Jim Carr Homebuilder (JCH) contracted to build a home for the Johnsons. After completion of the construction and moving in, the Johnsons noticed several problems with the house, including water leaking through the roof, walls, and floors, resulting in water damage to those and other areas of the house. When JCH was unable to satisfactorily fix the problems, the Johnsons sued, alleging breach of contract, fraud, and negligence.
Owners, JCH's insurer, defended under a reservation of rights. The matter went to arbitration, where an award of $600,000 was made to the Johnsons.
Owners filed a declaratory judgment action against the Johnsons and JCH. Owners argued that the property damage upon which the award was based was not the result of an "occurrence." The trial court determined that the entire arbitration award was covered under the policy.
The Alabama Supreme Court first surveyed its prior decisions regarding coverage for construction defects. Prior decisions held that faulty workmanship itself was not an occurrence, but faulty workmanship could lead to an occurrence if it subjected personal property or other parts of the structure to "continuous or repeated exposure" to some other "general harmful condition."
In summarizing its prior cases, the court noted that faulty workmanship itself was not "property damage" "caused by" or "arising out of" an "occurrence." The cost of repairing or replacing faulty workmanship was not the intended object of a CGL policy issued to a contractor. But the fact that the cost of repairing or replacing faulty workmanship itself was not the intended object of the insurance policy did not mean that additional damage to a contractor's work resulting from faulty workmanship might not properly be considered "property damage" "arising out of" an "occurrence."

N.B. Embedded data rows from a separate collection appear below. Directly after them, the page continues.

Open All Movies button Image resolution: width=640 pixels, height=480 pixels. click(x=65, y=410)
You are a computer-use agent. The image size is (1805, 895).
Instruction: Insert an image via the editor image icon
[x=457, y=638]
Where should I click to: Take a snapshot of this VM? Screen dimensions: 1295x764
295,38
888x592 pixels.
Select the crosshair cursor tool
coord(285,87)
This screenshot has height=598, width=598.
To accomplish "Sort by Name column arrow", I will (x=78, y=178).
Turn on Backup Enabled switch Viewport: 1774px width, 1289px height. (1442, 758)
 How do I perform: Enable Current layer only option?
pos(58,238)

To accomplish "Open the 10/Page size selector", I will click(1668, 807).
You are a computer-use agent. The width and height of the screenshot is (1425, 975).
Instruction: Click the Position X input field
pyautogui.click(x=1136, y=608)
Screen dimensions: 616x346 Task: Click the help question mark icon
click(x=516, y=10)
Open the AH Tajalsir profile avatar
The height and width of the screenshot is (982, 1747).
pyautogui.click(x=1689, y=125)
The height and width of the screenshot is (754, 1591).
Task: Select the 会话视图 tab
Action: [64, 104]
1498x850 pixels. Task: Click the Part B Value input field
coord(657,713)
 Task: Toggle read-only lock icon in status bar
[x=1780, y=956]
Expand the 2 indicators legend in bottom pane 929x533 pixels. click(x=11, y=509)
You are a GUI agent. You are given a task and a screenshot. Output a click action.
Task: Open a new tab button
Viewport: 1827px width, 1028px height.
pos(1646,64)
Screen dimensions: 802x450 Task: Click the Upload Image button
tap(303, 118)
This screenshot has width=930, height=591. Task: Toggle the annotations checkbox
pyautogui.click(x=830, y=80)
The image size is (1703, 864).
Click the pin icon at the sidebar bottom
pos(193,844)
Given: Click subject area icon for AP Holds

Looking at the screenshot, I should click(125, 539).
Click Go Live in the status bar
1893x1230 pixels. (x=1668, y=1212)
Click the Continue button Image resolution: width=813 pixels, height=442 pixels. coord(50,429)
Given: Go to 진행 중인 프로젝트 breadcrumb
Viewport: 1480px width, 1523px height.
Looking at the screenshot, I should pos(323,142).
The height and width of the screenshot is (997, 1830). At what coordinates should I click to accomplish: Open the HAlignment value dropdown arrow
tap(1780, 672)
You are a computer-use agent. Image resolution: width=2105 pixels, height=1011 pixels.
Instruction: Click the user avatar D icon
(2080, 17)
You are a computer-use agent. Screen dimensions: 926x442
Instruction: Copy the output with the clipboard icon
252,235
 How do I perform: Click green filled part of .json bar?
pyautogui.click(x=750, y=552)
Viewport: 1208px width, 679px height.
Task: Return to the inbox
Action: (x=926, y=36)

The court also addressed the "your work" exclusion and whether it was included in the products-completed operations hazard. Generally, products that had left the insured's possession or work that was completed would be included in the hazard. Here, however, the products-completed operations hazard did not include property damage arising out of operations for which the classification, shown in the Declarations, stated that products-completed operations were included. JCH's policy indicated there was coverage for up to $2 million for products completed operations. Because the declarations showed coverage for products-completed operations, the "your work" exclusion did not apply.
Accordingly, the trial court's judgment was affirmed.